# WORK TASK:
Locate the line that contains "Instruction: Create a new marker file". Copy it and every following line through the end of the records, exactly, and include nothing else.

# RECORDS PROVIDED:
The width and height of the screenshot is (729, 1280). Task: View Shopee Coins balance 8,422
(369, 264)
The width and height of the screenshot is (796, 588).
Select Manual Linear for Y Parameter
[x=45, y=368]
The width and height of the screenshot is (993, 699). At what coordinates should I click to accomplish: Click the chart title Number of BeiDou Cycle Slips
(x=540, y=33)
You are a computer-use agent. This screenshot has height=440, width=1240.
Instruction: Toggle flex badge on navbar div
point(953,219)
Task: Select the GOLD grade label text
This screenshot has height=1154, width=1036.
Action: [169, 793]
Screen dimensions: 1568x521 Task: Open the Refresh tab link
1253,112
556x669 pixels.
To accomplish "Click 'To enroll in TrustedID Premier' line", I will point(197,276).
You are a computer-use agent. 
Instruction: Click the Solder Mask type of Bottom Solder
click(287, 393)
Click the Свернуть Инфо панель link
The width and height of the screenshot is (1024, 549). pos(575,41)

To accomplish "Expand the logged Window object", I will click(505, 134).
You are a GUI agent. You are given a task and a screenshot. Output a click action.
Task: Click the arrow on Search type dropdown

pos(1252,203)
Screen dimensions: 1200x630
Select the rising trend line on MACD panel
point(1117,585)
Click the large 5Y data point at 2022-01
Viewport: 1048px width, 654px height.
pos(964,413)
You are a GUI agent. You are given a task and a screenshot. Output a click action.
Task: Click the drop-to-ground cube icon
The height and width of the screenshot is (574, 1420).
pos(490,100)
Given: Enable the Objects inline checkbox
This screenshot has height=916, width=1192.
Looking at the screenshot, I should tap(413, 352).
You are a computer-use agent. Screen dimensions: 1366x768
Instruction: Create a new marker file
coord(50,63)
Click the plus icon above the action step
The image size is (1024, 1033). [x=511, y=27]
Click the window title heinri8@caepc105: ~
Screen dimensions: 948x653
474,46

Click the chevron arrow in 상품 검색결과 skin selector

# TASK RESPONSE:
Instruction: Create a new marker file
coord(50,63)
Click the plus icon above the action step
The image size is (1024, 1033). [x=511, y=27]
Click the window title heinri8@caepc105: ~
Screen dimensions: 948x653
474,46

Click the chevron arrow in 상품 검색결과 skin selector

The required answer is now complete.